Elle n’a pas retenu Betty. Elle ne lui a pas dit de ne pas y aller. Elle ne l’a pas touchée, elle l’a juste regardée. Elle savait mais elle n’a rien fait. Et maintenant Betty revit ce moment effroyable, chaque jour de sa vie. Elle est celle qui n’a pas réussi. Il y a aussi toutes ces filles qu’elle a envoyées là-bas. Elle gagnait de l’argent pour ça, et pour ne pas la faire parler aussi. Elle est rongée par la culpabilité de la victime-coupable. Elle ne peut parler, elle ne veut se taire. On aimerait lui dire : « Ce n’est pas ta faute tu n’étais qu’une enfant, ils t’avaient promis la lune, tu voulais toucher les étoiles, ce n’est pas ta faute, on ne t’avait pas dit que tu pouvais faire autrement, ils n’avaient pas le droit ». Puis on veut aussi lui dire : « Mais tu aurais pu les dénoncer, en parler aux autres, regarde comme Cathy te parlait, elle sait, elle est coupable, ne sois pas si naïve ».

Elle danse par passion, elle danse par obligation, on ne lui a pas laissé la chance de devenir autre chose. Cathy ne lui a pas laissé le choix de faire autre chose. Elle l’a prise par le bras, embaumée de son parfum elle lui a dit que la danse était son seul chemin. Rien d’autre n’était possible, c’est son seul rêve, son seul avenir. Cathy la sorcière de l’histoire, celle qui a pourtant toute la gloire. Elle savait. Tout le monde sait qu’elle savait même si personne ne veut savoir. Yonasz l’a laissée tomber. Claude l’a laissée tomber. Lara l’a laissée tomber. Betty, elle l’a laissée tomber.

Dans un livre, ou un film, dans une histoire en général, la fin est assez décisive ; elle peut être aussi bien frustrante (dans le sens où on voudrait en savoir plus), que décevante. Mais ici la fin de Chavirer est tout simplement incroyable, tout juste parfaite. Elle est à la fois prévisible et surprenante.

Cléo dans un tourbillon de souvenirs lorsqu’elle voit cette alerte passer sur internet. Un appel pour venir dénoncer ce qui s’est passé à la Fondation Galatée, plus de vingt ans après les faits. Oui, elle ira. Inscrite sous le nom de Natacha, elle décidera de raconter son histoire. De demander pardon à toutes ces filles.

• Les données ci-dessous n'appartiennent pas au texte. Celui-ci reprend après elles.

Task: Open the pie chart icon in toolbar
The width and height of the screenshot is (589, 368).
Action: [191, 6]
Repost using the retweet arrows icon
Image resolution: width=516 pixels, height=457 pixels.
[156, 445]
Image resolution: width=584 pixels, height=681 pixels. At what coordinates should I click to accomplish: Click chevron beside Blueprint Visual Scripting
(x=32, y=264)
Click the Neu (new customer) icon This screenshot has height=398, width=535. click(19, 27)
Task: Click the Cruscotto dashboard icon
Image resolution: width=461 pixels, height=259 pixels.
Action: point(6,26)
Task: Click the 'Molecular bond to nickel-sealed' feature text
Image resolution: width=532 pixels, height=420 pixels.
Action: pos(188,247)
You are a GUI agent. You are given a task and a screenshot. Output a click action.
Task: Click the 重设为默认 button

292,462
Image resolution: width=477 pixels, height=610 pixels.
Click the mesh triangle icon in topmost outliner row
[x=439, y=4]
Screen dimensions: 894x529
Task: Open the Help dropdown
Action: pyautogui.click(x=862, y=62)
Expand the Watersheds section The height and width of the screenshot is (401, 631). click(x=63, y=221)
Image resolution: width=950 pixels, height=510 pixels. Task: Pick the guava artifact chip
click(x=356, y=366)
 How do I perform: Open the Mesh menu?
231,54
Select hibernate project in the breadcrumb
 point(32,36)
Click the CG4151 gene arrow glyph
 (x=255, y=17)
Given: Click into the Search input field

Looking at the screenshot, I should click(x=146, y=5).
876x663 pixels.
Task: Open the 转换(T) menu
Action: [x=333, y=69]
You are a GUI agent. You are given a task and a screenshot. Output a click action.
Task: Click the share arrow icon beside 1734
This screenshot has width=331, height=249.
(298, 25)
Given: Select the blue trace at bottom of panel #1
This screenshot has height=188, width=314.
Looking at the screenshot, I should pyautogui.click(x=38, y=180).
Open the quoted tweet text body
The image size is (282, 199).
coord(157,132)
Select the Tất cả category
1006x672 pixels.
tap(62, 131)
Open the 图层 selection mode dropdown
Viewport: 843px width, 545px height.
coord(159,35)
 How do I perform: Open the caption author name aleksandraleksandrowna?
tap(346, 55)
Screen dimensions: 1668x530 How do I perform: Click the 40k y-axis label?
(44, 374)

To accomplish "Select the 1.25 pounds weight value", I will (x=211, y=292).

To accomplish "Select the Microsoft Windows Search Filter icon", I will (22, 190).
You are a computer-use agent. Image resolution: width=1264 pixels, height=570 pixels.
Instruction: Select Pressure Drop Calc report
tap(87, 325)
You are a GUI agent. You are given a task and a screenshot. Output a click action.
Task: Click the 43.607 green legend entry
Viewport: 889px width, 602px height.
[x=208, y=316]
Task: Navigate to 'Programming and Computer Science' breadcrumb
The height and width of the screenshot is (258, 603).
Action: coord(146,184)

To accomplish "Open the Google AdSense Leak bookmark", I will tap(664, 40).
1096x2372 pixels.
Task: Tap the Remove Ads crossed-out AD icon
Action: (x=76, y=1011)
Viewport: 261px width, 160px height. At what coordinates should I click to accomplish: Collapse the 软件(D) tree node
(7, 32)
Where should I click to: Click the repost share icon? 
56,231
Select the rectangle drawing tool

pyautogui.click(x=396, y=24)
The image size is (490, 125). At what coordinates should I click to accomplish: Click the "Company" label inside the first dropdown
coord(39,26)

Notre avis est peut-être commun (oserions-nous dire « bateau »), pourtant notre cœur a chaviré pour cette œuvre. Cependant nous n’arrivons pas réellement à décrire nos états d’âme, c’est là la force de l’art.

Merci à l’auteure pour ce souvenir d’étoile filante, merci à l’auteure pour ces mots résonnant dans nos esprits.